Pull each line holding "prompt" out of the entries below.

[Opening INFORMATION PROVIDED section]

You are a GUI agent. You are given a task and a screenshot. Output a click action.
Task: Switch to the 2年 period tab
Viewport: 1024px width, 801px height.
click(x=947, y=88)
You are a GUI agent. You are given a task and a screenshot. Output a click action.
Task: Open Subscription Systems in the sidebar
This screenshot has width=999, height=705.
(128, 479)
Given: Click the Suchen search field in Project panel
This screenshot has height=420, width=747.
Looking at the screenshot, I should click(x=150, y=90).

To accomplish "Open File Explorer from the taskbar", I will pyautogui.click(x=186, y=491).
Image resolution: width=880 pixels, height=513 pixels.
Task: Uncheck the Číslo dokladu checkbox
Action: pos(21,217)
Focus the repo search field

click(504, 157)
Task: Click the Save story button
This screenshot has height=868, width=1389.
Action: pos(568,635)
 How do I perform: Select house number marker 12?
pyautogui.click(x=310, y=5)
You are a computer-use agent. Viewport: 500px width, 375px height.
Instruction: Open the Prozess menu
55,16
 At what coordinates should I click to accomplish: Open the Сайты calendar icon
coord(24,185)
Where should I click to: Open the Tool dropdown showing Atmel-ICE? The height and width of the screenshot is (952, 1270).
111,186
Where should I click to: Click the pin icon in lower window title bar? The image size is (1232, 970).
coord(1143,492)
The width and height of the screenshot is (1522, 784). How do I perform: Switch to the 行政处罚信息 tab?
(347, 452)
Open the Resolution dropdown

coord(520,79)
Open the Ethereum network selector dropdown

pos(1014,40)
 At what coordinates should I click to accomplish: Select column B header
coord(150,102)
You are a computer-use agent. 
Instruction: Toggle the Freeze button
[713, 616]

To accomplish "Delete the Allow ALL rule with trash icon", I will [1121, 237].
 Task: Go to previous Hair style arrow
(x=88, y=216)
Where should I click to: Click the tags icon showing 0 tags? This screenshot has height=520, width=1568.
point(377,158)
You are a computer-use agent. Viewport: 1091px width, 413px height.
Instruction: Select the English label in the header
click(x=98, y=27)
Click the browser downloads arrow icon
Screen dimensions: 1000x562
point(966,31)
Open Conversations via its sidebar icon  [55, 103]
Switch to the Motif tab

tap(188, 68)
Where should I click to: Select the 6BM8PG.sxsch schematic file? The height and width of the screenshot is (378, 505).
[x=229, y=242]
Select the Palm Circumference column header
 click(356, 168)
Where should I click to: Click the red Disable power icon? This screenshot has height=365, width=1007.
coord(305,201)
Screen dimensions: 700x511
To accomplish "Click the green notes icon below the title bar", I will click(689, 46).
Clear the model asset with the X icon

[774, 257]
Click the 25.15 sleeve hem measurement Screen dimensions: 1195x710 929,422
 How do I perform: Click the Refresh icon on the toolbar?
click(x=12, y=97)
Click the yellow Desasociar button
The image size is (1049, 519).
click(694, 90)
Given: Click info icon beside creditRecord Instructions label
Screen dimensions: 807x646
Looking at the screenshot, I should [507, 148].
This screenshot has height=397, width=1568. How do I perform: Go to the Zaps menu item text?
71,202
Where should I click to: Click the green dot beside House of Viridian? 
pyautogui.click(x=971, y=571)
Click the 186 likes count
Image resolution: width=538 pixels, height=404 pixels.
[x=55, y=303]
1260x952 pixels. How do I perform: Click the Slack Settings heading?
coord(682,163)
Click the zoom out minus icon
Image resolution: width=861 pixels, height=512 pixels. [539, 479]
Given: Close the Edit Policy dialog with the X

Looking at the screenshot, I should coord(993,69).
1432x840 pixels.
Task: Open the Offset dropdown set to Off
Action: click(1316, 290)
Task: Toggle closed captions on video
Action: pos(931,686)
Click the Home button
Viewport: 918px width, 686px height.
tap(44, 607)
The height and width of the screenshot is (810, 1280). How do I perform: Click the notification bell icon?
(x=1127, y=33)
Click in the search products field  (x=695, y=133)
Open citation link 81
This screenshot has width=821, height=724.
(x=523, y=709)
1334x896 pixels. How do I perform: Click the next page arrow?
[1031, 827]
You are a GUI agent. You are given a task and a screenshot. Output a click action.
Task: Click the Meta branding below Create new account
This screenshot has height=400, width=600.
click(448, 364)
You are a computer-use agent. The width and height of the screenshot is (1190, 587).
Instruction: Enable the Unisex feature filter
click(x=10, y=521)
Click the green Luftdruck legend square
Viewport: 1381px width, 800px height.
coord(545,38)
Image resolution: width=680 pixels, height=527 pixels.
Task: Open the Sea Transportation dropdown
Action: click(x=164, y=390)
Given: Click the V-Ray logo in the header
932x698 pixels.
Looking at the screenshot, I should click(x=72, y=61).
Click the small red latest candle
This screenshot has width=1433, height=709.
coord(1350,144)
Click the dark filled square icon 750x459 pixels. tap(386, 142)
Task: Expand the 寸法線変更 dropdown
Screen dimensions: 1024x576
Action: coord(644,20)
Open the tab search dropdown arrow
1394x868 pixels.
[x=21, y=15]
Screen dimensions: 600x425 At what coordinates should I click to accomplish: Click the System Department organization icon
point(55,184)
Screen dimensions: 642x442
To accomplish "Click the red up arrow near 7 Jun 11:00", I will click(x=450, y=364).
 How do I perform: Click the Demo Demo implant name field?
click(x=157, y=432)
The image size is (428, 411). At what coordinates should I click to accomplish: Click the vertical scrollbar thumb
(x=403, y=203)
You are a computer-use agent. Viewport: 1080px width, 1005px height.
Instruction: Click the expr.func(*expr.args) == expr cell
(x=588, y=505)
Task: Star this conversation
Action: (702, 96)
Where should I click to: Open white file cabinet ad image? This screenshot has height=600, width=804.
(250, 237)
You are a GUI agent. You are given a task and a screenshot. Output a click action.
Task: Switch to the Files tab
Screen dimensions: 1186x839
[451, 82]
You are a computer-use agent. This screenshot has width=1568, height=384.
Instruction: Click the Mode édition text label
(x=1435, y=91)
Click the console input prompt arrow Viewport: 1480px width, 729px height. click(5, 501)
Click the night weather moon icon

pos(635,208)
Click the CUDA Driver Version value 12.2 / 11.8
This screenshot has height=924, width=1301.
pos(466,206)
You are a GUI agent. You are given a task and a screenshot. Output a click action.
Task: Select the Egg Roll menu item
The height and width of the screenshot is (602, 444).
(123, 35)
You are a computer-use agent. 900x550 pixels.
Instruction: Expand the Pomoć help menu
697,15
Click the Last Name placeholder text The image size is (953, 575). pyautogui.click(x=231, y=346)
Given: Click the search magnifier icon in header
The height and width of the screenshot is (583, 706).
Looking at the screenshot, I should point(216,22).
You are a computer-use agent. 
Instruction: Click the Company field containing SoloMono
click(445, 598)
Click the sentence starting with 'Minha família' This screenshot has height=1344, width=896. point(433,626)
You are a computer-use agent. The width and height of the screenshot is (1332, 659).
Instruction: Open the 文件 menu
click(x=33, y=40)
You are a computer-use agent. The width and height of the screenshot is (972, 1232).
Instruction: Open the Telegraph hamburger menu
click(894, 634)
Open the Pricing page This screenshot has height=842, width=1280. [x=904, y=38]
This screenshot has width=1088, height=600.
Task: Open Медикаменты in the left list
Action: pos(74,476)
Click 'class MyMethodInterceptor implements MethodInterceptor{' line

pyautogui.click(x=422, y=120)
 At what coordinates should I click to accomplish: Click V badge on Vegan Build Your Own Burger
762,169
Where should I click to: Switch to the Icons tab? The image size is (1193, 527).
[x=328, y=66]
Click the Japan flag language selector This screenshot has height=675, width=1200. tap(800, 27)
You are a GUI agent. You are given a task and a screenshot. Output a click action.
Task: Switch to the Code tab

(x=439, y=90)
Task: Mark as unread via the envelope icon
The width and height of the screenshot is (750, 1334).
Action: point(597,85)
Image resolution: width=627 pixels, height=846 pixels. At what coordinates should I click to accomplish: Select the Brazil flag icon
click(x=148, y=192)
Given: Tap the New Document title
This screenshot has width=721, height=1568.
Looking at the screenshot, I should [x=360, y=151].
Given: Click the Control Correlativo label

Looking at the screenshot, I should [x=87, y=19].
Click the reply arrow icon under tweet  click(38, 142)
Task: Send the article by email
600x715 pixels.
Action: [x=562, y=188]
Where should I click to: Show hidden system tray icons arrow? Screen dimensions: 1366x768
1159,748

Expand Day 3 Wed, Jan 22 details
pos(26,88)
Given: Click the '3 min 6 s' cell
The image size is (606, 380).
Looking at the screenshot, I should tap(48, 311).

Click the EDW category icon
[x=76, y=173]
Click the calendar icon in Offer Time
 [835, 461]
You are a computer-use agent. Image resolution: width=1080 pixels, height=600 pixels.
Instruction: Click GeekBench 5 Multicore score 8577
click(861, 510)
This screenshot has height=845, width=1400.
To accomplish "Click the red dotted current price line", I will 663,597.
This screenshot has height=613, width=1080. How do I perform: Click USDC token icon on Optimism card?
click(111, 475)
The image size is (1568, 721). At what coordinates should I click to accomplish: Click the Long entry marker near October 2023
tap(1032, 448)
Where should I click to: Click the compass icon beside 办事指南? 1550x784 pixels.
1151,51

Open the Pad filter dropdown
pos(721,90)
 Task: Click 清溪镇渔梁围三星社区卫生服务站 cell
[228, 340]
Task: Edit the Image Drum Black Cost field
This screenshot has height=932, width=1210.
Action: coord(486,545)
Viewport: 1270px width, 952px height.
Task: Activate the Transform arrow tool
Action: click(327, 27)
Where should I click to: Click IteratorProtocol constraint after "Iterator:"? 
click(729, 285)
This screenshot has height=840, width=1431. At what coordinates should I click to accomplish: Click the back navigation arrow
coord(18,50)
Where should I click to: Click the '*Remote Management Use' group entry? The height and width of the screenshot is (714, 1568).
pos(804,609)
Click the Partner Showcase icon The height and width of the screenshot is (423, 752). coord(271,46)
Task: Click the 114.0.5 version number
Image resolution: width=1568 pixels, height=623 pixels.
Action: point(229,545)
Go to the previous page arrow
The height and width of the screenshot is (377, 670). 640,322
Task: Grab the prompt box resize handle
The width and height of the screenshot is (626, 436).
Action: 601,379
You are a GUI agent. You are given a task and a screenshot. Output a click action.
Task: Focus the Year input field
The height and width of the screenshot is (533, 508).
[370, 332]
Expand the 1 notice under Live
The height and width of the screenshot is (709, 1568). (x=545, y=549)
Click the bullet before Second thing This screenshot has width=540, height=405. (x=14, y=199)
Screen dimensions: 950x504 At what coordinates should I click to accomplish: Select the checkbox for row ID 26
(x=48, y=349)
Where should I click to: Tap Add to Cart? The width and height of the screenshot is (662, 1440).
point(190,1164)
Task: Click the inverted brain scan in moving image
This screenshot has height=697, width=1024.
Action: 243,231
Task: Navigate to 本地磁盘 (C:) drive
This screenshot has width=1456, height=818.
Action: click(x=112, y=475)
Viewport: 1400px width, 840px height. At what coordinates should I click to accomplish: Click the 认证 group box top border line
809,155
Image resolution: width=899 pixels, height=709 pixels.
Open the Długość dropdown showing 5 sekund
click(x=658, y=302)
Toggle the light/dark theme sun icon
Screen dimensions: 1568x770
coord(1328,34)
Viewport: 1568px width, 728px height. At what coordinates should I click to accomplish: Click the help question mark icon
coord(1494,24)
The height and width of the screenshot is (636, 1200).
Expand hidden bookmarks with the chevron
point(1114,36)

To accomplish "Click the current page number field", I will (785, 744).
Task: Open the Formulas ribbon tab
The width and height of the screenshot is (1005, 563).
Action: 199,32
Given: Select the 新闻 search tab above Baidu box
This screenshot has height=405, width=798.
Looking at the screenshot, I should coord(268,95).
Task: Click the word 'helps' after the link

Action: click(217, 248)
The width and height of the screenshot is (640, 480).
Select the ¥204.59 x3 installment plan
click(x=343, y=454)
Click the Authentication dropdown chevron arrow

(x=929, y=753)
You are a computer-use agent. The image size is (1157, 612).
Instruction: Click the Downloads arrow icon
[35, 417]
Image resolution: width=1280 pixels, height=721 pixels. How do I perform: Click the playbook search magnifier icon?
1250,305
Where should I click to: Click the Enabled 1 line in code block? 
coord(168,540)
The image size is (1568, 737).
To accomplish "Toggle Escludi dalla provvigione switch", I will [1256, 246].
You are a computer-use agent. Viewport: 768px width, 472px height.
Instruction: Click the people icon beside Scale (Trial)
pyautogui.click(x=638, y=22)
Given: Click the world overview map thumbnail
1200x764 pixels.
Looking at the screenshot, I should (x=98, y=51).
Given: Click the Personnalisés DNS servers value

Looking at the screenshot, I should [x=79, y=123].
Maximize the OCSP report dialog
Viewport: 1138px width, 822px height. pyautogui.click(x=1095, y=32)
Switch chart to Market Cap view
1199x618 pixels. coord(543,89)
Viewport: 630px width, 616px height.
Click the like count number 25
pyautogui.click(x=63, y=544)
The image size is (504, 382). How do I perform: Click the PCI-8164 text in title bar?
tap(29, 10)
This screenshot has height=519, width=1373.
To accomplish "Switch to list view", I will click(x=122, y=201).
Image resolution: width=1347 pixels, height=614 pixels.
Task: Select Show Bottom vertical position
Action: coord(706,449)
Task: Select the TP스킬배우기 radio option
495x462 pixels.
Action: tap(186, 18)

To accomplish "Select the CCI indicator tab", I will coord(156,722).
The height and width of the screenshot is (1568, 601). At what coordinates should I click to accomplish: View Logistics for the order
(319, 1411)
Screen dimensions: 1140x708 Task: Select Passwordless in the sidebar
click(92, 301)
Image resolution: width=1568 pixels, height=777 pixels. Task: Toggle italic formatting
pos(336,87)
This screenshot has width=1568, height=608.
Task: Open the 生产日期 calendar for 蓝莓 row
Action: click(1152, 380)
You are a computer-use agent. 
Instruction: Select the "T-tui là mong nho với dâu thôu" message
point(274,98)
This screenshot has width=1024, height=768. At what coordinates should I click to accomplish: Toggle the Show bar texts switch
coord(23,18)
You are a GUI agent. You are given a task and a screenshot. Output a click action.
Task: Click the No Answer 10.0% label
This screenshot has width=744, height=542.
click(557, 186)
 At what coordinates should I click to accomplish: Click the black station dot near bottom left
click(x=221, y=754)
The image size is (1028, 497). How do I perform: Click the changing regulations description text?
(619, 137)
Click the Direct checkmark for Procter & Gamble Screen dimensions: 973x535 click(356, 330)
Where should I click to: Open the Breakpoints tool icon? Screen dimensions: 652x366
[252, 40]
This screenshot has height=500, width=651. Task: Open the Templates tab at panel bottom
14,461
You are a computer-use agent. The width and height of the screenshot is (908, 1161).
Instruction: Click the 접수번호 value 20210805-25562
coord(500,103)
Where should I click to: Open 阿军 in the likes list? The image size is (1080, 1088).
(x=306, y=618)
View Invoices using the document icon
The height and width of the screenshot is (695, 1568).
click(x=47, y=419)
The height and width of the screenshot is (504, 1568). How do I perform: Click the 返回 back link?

[Closing INFORMATION PROVIDED section]

:: COMPLETED EXERCISE ::
Click the console input prompt arrow Viewport: 1480px width, 729px height. click(5, 501)
Task: Grab the prompt box resize handle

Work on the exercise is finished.